One possible explanation of the paradox is that work by people from underrepresented groups is discounted by their non-underrepresented peers and hence, doesn’t make the impact or receive the recognition it should. For example, the Nobel Prize in Physics has been almost entirely awarded to men, failing to recognize the major contributions of women scientists such as Lise Meitner, Chien-Shiung Wu, Vera Rubin, and Jocelyn Bell Burnell. The goal of today’s paper is to understand the diversity-innovation paradox through the discounting of minoritized scholar’s work on a broader scale.
To conduct their analysis, researchers analyzed over 1 million PhD theses published in the U.S. between 1977 and 2015 from a variety of fields. Rather than read all of those theses, the researchers used natural language processing to extract the concepts and ideas discovered and cited in each thesis. The researchers use these citations to link newer theses to the older theses and allowed for a measure of impact. If a thesis linked two ideas together that hadn’t be linked together before, the thesis was considered to have conceptual novelty with a higher conceptual novelty score meaning the thesis linked more previously unlinked ideas together. For example, figure 1 is a visual depiction of Strickland’s thesis, with the dotted line showing a new connection between the ideas of “grate” and “stretch” since her work introduced the idea of using grating-based stretchers and compressors to achieve the laser amplification.
The researchers also used the number of times other theses cited the new link as a measure of impact, assuming that more impactful ideas would be referenced more times in future theses. For Strickland’s thesis, 22 other theses in the data set reference her idea (figure 1).
When looking at their results, the researchers found that people underrepresented in their field (either by gender or race) were indeed more likely to link new concepts, and hence, introduce innovative ideas. Conversely, the more the person was represented in their field (in terms of gender), the more likely their work was to be taken up by others. That is, researchers from underrepresented groups are more innovative in their work (more new links in their theses), but their work has less of an impact (less references in future theses). This was true for all non-white male groups: nonwhite women, white women, and nonwhite men all had higher rates of novelty in their theses, but had less of an impact with their theses.
Now, why might this be the case? One possible reason that the researchers could test using their data is that innovations that link concepts from different fields make less impact than innovations that link concepts from the same field. As an example, this means that a thesis that linked a physics concept with an education concept would make less of an impact than a thesis that linked a physics concept to another physics concept or an education concept to another education concept. (See figure 2 for examples of closely related ideas (A) and distant ideas (B)).
Using word embedding to determine how closely concepts were related, the researchers found that there was evidence to support their claim: women were more likely than men to link ideas from different fields and that the farther the concepts were separated, the less times the link was referenced in future theses.
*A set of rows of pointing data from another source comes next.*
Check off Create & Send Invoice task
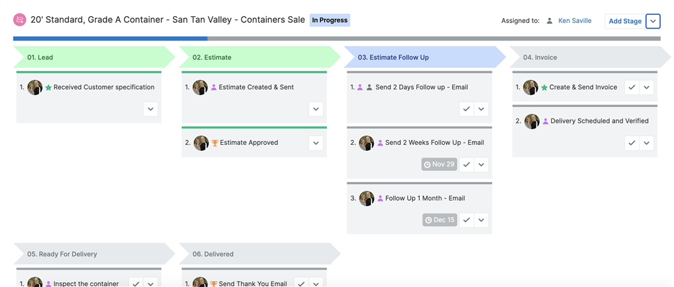674x287 pixels. coord(632,87)
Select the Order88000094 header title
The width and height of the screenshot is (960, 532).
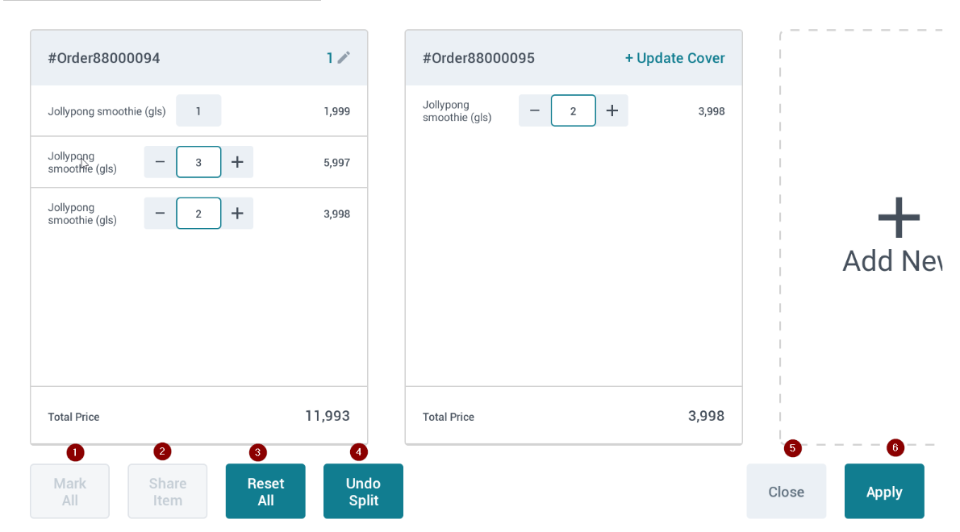(x=104, y=58)
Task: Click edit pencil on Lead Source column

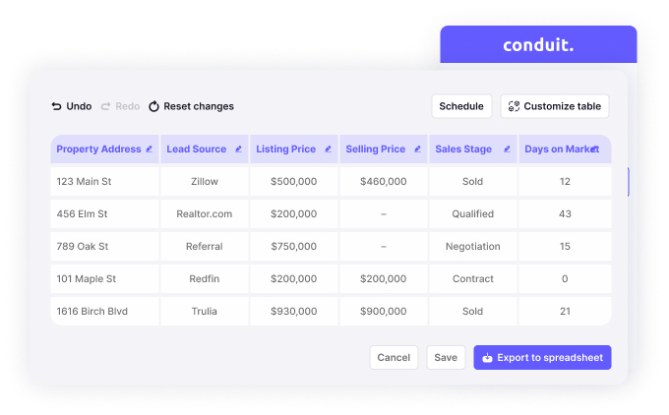Action: pos(238,149)
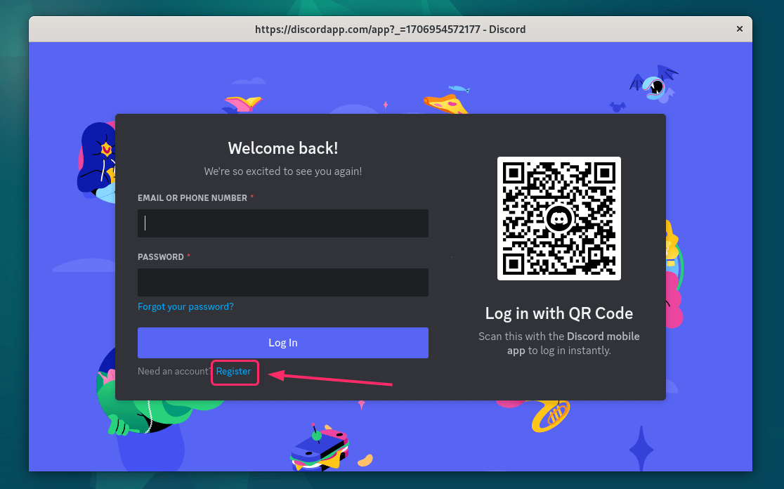Open the 'Forgot your password?' link
The height and width of the screenshot is (489, 784).
[185, 307]
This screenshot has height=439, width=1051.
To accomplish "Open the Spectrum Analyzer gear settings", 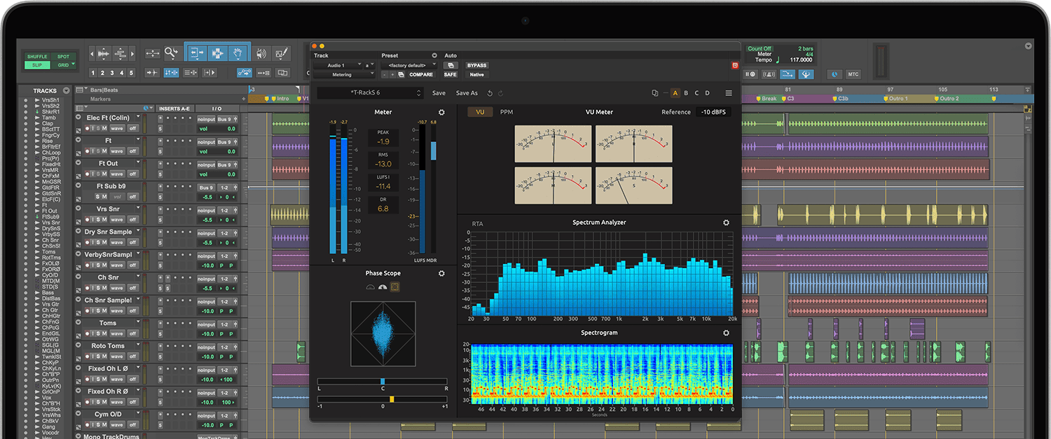I will (x=726, y=223).
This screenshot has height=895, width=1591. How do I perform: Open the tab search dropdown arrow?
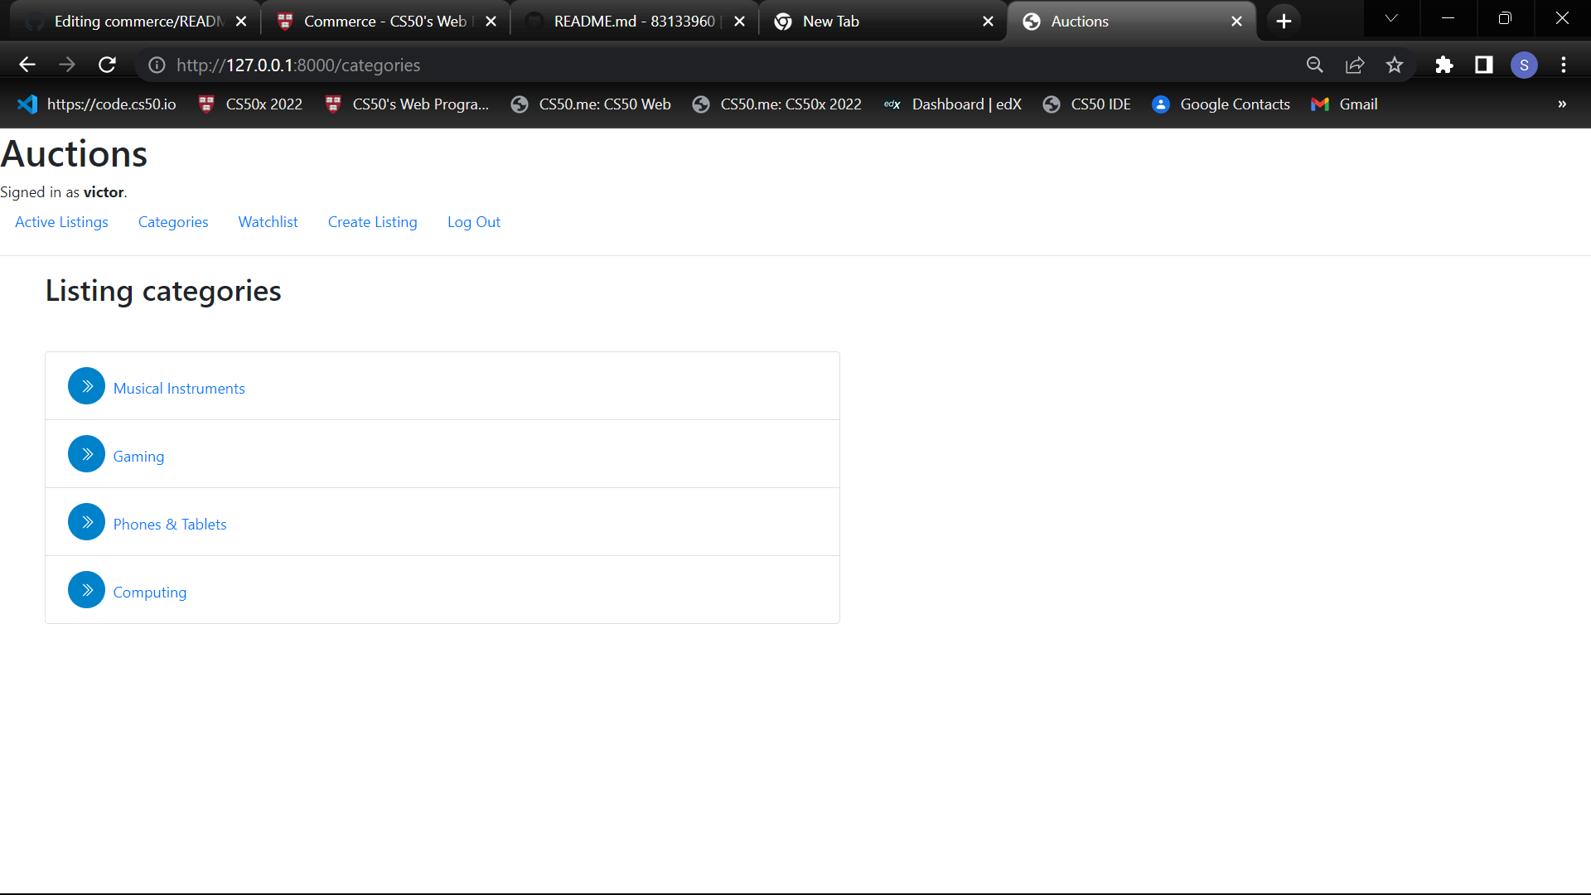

As the final part of the project, the researchers checked if the novelty and impact of the thesis was related to going on to a research faculty or other research job (industry scientist, non-tenure track professor, etc.). Indeed, that was the case. However, there were disparities between men and women and white and non-white researchers. Women has 5% lower odds of becoming researchers while researchers of color had 25% lower odds.
Overall, the work does suggest that people from underrepresented groups do tend to be more innovative in that they make more new connections between concepts that than well-represented peers. This means that, in addition to rectifying historical injustices, diversifying academia does appear to result in more innovative work.
The second key takeaway is that despite this work being more innovative, new ideas from underrepresented researchers make less of impact in their field. While the researchers use their data to show that this can be a result of which ideas are linked, there is also a more general “citation gap” in which men are cited more often than women and white scholars are cited more often than scholars of color. So when writing your next paper, think about who you are citing and ensure you aren’t missing the work of underrepresented scholars. Also, when inviting scholars to speak or nominating colleagues for awards, think about if you are perpetuating or challenging the status quo of recognizing mainly white men.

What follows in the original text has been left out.